[Saved data entries]

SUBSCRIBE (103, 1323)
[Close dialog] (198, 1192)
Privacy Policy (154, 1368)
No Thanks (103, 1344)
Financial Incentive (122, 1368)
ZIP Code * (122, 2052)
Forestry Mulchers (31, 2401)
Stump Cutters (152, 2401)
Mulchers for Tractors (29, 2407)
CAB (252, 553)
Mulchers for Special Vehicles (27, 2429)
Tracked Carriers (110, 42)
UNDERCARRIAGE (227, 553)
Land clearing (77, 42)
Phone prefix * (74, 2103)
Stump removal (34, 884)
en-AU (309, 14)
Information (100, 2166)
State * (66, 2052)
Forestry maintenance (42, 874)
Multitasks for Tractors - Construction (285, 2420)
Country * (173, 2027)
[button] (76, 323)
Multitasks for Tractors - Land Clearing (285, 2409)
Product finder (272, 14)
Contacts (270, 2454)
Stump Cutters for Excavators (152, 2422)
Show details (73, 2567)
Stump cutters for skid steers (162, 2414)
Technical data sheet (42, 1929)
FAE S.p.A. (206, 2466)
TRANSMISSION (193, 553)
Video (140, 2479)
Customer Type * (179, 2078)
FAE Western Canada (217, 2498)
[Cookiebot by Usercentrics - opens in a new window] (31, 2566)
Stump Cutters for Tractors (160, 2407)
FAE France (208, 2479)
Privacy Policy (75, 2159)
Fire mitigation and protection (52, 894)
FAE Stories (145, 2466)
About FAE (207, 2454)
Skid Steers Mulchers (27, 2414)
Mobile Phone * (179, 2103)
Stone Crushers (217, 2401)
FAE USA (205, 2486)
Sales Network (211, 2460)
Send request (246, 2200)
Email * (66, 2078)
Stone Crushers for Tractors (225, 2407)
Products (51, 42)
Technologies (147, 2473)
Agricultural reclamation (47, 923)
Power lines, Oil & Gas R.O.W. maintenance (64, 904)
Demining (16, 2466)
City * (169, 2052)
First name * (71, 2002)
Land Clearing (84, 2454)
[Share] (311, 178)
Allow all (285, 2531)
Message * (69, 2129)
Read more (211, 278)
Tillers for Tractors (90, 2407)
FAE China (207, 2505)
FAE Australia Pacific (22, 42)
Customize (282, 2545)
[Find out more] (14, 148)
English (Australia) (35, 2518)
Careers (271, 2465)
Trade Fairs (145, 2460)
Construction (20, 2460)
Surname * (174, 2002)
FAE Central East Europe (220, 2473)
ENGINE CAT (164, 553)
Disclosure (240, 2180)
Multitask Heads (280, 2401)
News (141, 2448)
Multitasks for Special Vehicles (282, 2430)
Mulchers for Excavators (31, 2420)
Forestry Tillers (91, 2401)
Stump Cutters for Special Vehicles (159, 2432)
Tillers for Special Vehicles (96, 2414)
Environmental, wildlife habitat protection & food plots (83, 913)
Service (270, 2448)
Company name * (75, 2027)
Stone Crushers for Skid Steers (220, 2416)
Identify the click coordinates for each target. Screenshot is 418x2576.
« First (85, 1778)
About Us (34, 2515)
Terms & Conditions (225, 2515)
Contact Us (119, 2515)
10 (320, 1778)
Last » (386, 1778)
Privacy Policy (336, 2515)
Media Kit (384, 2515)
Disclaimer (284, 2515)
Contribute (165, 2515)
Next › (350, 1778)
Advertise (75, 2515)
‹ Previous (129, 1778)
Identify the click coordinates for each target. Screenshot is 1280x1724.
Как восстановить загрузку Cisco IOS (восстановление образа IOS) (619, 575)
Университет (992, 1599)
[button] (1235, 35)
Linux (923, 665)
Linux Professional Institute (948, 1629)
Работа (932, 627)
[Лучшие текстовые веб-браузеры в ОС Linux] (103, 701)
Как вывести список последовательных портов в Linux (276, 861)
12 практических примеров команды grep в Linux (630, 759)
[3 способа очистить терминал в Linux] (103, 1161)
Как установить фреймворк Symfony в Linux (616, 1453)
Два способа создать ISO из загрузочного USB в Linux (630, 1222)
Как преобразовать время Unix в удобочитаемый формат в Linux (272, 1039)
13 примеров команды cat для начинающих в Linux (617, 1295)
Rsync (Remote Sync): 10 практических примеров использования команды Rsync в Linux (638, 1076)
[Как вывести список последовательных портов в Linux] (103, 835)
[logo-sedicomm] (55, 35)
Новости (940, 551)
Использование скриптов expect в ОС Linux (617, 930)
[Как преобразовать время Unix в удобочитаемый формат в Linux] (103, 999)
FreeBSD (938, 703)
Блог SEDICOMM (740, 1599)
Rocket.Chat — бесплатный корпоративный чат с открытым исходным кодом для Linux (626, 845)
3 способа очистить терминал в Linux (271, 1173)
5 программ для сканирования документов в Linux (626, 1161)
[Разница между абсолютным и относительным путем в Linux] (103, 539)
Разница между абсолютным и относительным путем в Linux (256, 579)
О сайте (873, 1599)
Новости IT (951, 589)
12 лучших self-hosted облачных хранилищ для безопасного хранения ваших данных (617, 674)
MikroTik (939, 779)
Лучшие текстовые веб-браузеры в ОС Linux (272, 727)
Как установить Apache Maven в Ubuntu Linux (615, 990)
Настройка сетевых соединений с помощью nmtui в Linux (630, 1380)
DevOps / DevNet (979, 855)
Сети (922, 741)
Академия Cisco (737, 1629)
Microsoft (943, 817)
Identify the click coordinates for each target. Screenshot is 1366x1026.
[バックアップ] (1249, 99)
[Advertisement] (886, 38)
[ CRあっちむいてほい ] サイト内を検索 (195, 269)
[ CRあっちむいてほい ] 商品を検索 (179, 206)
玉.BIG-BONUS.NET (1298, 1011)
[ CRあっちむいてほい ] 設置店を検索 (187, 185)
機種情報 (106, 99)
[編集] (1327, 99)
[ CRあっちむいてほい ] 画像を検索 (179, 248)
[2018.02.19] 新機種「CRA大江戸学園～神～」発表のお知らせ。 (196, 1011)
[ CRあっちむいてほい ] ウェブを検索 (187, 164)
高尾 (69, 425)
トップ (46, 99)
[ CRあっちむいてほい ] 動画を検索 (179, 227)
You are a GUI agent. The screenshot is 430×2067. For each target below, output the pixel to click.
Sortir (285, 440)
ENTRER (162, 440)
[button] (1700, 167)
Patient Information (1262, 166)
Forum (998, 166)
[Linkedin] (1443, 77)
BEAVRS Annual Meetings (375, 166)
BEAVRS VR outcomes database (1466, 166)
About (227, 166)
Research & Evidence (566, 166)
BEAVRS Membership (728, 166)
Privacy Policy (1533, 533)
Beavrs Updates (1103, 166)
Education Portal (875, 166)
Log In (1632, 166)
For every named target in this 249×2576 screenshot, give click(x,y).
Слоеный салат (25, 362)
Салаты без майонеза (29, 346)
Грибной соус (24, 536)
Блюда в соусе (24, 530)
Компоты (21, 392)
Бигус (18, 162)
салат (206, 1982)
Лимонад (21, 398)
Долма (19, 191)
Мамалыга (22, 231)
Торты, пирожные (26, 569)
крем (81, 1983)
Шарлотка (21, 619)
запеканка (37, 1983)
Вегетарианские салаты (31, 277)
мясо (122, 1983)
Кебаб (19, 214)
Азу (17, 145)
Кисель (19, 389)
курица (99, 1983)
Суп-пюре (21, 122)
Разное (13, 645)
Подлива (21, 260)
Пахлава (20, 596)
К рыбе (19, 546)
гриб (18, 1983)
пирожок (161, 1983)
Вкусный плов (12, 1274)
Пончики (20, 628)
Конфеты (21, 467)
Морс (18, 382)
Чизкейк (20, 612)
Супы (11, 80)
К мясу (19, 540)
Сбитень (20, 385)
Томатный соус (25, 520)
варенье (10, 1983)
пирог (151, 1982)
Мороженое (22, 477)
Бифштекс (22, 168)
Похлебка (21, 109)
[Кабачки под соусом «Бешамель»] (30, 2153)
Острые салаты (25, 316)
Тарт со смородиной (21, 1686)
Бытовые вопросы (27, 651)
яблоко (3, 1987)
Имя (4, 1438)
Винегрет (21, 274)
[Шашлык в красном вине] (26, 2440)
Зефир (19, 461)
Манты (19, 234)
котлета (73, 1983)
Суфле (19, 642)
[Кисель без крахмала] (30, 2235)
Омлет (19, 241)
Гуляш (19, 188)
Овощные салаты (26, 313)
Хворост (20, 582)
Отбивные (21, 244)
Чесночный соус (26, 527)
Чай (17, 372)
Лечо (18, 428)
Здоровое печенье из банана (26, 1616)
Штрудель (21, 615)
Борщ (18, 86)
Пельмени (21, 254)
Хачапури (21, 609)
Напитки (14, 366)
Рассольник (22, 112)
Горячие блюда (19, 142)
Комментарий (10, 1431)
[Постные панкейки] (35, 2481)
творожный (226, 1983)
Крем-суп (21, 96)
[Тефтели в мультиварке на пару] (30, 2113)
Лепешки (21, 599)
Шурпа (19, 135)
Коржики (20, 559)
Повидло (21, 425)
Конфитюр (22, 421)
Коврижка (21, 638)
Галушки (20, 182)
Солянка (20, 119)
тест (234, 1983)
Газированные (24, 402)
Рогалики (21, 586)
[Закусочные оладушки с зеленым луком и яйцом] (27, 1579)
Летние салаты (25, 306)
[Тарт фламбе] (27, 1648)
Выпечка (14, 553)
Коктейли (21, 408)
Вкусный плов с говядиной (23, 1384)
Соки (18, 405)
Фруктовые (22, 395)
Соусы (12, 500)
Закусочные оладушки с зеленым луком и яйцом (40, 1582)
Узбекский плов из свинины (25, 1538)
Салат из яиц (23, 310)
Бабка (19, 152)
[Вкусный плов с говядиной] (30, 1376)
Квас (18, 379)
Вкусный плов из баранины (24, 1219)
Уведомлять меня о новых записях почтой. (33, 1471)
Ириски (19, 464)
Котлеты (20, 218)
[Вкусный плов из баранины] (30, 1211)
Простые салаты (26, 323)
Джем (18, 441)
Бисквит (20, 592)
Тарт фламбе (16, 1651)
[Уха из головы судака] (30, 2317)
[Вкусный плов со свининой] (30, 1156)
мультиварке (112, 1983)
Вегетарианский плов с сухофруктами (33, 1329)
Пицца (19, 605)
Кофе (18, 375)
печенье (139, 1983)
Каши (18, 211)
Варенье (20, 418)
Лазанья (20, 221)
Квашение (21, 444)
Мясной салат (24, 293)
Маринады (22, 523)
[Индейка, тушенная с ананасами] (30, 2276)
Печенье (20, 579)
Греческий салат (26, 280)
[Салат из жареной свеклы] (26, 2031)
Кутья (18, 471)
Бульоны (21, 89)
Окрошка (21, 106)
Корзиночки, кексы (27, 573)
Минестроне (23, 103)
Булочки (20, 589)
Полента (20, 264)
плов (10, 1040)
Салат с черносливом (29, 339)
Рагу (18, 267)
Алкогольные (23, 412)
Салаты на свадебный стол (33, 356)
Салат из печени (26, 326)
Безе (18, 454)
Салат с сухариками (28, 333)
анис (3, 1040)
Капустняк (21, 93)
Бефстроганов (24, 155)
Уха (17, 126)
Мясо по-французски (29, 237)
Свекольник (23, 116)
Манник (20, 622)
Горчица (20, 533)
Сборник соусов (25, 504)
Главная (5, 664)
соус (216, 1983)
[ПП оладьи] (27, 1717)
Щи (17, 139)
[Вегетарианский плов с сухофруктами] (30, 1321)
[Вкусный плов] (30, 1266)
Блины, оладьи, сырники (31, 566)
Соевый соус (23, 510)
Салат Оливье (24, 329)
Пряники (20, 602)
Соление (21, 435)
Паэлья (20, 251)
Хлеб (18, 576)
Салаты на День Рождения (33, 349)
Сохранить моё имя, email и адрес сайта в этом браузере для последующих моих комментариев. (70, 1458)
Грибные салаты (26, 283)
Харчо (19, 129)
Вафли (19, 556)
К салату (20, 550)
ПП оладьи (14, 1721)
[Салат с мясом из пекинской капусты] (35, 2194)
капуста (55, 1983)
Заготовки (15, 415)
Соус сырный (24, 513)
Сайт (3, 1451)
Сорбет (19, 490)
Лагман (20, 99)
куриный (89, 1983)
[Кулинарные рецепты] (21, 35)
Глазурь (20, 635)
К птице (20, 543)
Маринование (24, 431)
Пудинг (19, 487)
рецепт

**Directions for this task:** Scan the records above and tell how many lines include the word "Тарт"; the number is all that should be written.

**Answer section:** 3